All of the entries must be duplicated exactly.

:: DATASET EXCERPTS ::
# # #

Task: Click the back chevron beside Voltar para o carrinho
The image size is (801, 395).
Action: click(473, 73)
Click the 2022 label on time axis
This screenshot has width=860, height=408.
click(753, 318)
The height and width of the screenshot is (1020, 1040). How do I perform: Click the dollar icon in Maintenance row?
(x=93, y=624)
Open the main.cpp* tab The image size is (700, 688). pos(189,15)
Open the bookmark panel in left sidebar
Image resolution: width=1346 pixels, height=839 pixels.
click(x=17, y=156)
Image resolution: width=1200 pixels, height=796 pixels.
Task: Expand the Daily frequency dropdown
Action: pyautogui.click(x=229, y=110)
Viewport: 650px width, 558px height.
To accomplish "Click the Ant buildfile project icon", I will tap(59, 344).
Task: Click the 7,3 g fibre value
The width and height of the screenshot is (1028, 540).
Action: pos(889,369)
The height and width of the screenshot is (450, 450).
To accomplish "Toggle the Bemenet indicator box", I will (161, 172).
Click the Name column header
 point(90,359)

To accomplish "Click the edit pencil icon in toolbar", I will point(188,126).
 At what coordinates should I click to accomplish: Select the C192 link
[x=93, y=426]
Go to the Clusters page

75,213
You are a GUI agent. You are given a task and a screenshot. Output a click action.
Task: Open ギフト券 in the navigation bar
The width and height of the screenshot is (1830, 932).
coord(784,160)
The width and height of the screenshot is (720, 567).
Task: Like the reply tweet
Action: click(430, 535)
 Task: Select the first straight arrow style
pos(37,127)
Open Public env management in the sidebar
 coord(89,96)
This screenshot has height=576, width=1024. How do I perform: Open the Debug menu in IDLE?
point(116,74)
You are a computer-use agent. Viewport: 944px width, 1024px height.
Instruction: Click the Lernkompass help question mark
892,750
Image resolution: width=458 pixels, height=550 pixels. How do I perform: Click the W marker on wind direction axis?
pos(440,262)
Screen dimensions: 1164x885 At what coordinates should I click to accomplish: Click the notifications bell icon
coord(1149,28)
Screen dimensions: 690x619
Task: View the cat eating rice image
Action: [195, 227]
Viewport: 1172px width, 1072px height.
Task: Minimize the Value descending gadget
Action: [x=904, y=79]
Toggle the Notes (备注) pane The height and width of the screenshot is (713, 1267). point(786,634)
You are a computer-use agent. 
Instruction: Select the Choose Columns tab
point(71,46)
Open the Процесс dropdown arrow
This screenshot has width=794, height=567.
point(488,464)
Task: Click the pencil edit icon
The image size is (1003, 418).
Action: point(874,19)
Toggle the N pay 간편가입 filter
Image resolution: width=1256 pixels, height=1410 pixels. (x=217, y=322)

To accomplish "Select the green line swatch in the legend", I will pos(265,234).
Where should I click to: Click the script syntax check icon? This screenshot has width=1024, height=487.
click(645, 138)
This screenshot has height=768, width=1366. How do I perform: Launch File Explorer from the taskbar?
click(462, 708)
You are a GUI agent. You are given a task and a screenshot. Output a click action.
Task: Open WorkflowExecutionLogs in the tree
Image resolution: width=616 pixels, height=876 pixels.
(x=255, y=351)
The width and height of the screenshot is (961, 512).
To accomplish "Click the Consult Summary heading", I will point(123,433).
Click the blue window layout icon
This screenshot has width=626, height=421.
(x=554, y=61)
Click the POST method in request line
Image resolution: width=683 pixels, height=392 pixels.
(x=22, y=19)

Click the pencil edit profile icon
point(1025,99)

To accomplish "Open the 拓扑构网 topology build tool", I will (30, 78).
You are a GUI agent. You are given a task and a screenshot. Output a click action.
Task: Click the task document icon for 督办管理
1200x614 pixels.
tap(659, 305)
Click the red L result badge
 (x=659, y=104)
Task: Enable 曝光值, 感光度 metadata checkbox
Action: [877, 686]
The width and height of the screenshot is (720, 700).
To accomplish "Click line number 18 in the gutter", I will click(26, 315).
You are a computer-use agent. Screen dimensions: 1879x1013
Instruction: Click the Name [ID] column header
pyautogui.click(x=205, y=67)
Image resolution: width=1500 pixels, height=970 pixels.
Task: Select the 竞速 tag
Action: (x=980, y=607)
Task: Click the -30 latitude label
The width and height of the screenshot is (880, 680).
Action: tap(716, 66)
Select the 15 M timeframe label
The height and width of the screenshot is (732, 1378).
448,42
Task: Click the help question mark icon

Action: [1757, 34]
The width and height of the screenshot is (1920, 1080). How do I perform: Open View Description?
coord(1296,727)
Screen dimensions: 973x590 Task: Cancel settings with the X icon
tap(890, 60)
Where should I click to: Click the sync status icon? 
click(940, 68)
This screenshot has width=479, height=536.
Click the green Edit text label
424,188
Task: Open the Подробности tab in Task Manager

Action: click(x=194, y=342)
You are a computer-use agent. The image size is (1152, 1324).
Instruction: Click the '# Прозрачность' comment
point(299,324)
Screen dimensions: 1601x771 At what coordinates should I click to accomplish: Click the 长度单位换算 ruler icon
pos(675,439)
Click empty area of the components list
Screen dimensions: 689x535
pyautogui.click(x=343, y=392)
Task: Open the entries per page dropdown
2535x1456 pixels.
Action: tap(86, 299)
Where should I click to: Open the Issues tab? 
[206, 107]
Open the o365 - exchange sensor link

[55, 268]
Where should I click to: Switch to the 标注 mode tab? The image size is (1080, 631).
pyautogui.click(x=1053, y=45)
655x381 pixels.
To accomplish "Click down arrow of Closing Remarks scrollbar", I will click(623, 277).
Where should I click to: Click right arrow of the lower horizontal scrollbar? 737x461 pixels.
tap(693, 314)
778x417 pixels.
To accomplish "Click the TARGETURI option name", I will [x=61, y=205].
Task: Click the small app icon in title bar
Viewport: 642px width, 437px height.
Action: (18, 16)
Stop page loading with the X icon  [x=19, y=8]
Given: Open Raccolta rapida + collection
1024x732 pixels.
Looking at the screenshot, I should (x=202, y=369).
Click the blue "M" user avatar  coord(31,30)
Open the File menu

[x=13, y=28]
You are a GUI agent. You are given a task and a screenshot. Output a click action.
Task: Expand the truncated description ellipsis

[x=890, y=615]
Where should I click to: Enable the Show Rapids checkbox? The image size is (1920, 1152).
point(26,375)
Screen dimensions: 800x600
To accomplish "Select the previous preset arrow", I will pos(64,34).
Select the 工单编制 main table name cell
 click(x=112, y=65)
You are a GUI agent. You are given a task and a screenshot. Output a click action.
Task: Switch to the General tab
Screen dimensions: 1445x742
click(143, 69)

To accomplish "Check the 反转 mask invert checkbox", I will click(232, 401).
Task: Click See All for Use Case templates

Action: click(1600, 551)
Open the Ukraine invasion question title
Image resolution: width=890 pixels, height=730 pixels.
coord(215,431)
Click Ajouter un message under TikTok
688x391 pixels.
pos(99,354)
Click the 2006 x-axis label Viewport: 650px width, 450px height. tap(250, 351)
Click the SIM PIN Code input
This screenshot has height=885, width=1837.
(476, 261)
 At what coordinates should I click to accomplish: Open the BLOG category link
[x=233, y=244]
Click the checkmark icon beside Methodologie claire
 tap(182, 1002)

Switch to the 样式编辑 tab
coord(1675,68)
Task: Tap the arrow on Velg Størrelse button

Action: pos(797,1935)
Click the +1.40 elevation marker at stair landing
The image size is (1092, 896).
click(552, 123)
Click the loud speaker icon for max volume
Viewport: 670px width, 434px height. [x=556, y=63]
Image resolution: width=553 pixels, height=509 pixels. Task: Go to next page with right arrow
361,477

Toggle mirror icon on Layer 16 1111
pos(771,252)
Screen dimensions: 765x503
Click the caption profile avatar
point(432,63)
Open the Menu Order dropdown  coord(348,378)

# # #

:: SOLUTION TO THIS PROBLEM ::
Task: Click the back chevron beside Voltar para o carrinho
The image size is (801, 395).
Action: click(473, 73)
Click the 2022 label on time axis
This screenshot has width=860, height=408.
click(753, 318)
The height and width of the screenshot is (1020, 1040). How do I perform: Click the dollar icon in Maintenance row?
(x=93, y=624)
Open the main.cpp* tab The image size is (700, 688). pos(189,15)
Open the bookmark panel in left sidebar
Image resolution: width=1346 pixels, height=839 pixels.
click(x=17, y=156)
Image resolution: width=1200 pixels, height=796 pixels.
Task: Expand the Daily frequency dropdown
Action: pyautogui.click(x=229, y=110)
Viewport: 650px width, 558px height.
To accomplish "Click the Ant buildfile project icon", I will tap(59, 344).
Task: Click the 7,3 g fibre value
The width and height of the screenshot is (1028, 540).
Action: pos(889,369)
The height and width of the screenshot is (450, 450).
To accomplish "Toggle the Bemenet indicator box", I will (161, 172).
Click the Name column header
 point(90,359)

To accomplish "Click the edit pencil icon in toolbar", I will point(188,126).
 At what coordinates should I click to accomplish: Select the C192 link
[x=93, y=426]
Go to the Clusters page

75,213
You are a GUI agent. You are given a task and a screenshot. Output a click action.
Task: Open ギフト券 in the navigation bar
The width and height of the screenshot is (1830, 932).
coord(784,160)
The width and height of the screenshot is (720, 567).
Task: Like the reply tweet
Action: click(430, 535)
 Task: Select the first straight arrow style
pos(37,127)
Open Public env management in the sidebar
 coord(89,96)
This screenshot has height=576, width=1024. How do I perform: Open the Debug menu in IDLE?
point(116,74)
You are a computer-use agent. Viewport: 944px width, 1024px height.
Instruction: Click the Lernkompass help question mark
892,750
Image resolution: width=458 pixels, height=550 pixels. How do I perform: Click the W marker on wind direction axis?
pos(440,262)
Screen dimensions: 1164x885 At what coordinates should I click to accomplish: Click the notifications bell icon
coord(1149,28)
Screen dimensions: 690x619
Task: View the cat eating rice image
Action: [195, 227]
Viewport: 1172px width, 1072px height.
Task: Minimize the Value descending gadget
Action: [x=904, y=79]
Toggle the Notes (备注) pane The height and width of the screenshot is (713, 1267). point(786,634)
You are a computer-use agent. 
Instruction: Select the Choose Columns tab
point(71,46)
Open the Процесс dropdown arrow
This screenshot has width=794, height=567.
point(488,464)
Task: Click the pencil edit icon
The image size is (1003, 418).
Action: point(874,19)
Toggle the N pay 간편가입 filter
Image resolution: width=1256 pixels, height=1410 pixels. (x=217, y=322)

To accomplish "Select the green line swatch in the legend", I will pos(265,234).
Where should I click to: Click the script syntax check icon? This screenshot has width=1024, height=487.
click(645, 138)
This screenshot has height=768, width=1366. How do I perform: Launch File Explorer from the taskbar?
click(462, 708)
You are a GUI agent. You are given a task and a screenshot. Output a click action.
Task: Open WorkflowExecutionLogs in the tree
Image resolution: width=616 pixels, height=876 pixels.
(x=255, y=351)
The width and height of the screenshot is (961, 512).
To accomplish "Click the Consult Summary heading", I will point(123,433).
Click the blue window layout icon
This screenshot has width=626, height=421.
(x=554, y=61)
Click the POST method in request line
Image resolution: width=683 pixels, height=392 pixels.
(x=22, y=19)

Click the pencil edit profile icon
point(1025,99)

To accomplish "Open the 拓扑构网 topology build tool", I will (30, 78).
You are a GUI agent. You are given a task and a screenshot. Output a click action.
Task: Click the task document icon for 督办管理
1200x614 pixels.
tap(659, 305)
Click the red L result badge
 (x=659, y=104)
Task: Enable 曝光值, 感光度 metadata checkbox
Action: [877, 686]
The width and height of the screenshot is (720, 700).
To accomplish "Click line number 18 in the gutter", I will click(26, 315).
You are a computer-use agent. Screen dimensions: 1879x1013
Instruction: Click the Name [ID] column header
pyautogui.click(x=205, y=67)
Image resolution: width=1500 pixels, height=970 pixels.
Task: Select the 竞速 tag
Action: (x=980, y=607)
Task: Click the -30 latitude label
The width and height of the screenshot is (880, 680).
Action: tap(716, 66)
Select the 15 M timeframe label
The height and width of the screenshot is (732, 1378).
448,42
Task: Click the help question mark icon

Action: [1757, 34]
The width and height of the screenshot is (1920, 1080). How do I perform: Open View Description?
coord(1296,727)
Screen dimensions: 973x590 Task: Cancel settings with the X icon
tap(890, 60)
Where should I click to: Click the sync status icon? 
click(940, 68)
This screenshot has width=479, height=536.
Click the green Edit text label
424,188
Task: Open the Подробности tab in Task Manager

Action: click(x=194, y=342)
You are a computer-use agent. The image size is (1152, 1324).
Instruction: Click the '# Прозрачность' comment
point(299,324)
Screen dimensions: 1601x771 At what coordinates should I click to accomplish: Click the 长度单位换算 ruler icon
pos(675,439)
Click empty area of the components list
Screen dimensions: 689x535
pyautogui.click(x=343, y=392)
Task: Open the entries per page dropdown
2535x1456 pixels.
Action: tap(86, 299)
Where should I click to: Open the Issues tab? 
[206, 107]
Open the o365 - exchange sensor link

[55, 268]
Where should I click to: Switch to the 标注 mode tab? The image size is (1080, 631).
pyautogui.click(x=1053, y=45)
655x381 pixels.
To accomplish "Click down arrow of Closing Remarks scrollbar", I will click(623, 277).
Where should I click to: Click right arrow of the lower horizontal scrollbar? 737x461 pixels.
tap(693, 314)
778x417 pixels.
To accomplish "Click the TARGETURI option name", I will [x=61, y=205].
Task: Click the small app icon in title bar
Viewport: 642px width, 437px height.
Action: (18, 16)
Stop page loading with the X icon  [x=19, y=8]
Given: Open Raccolta rapida + collection
1024x732 pixels.
Looking at the screenshot, I should (x=202, y=369).
Click the blue "M" user avatar  coord(31,30)
Open the File menu

[x=13, y=28]
You are a GUI agent. You are given a task and a screenshot. Output a click action.
Task: Expand the truncated description ellipsis

[x=890, y=615]
Where should I click to: Enable the Show Rapids checkbox? The image size is (1920, 1152).
point(26,375)
Screen dimensions: 800x600
To accomplish "Select the previous preset arrow", I will pos(64,34).
Select the 工单编制 main table name cell
 click(x=112, y=65)
You are a GUI agent. You are given a task and a screenshot. Output a click action.
Task: Switch to the General tab
Screen dimensions: 1445x742
click(143, 69)

To accomplish "Check the 反转 mask invert checkbox", I will click(232, 401).
Task: Click See All for Use Case templates

Action: click(1600, 551)
Open the Ukraine invasion question title
Image resolution: width=890 pixels, height=730 pixels.
coord(215,431)
Click Ajouter un message under TikTok
688x391 pixels.
pos(99,354)
Click the 2006 x-axis label Viewport: 650px width, 450px height. tap(250, 351)
Click the SIM PIN Code input
This screenshot has height=885, width=1837.
(476, 261)
 At what coordinates should I click to accomplish: Open the BLOG category link
[x=233, y=244]
Click the checkmark icon beside Methodologie claire
 tap(182, 1002)

Switch to the 样式编辑 tab
coord(1675,68)
Task: Tap the arrow on Velg Størrelse button

Action: pos(797,1935)
Click the +1.40 elevation marker at stair landing
The image size is (1092, 896).
click(552, 123)
Click the loud speaker icon for max volume
Viewport: 670px width, 434px height. [x=556, y=63]
Image resolution: width=553 pixels, height=509 pixels. Task: Go to next page with right arrow
361,477

Toggle mirror icon on Layer 16 1111
pos(771,252)
Screen dimensions: 765x503
Click the caption profile avatar
point(432,63)
Open the Menu Order dropdown  coord(348,378)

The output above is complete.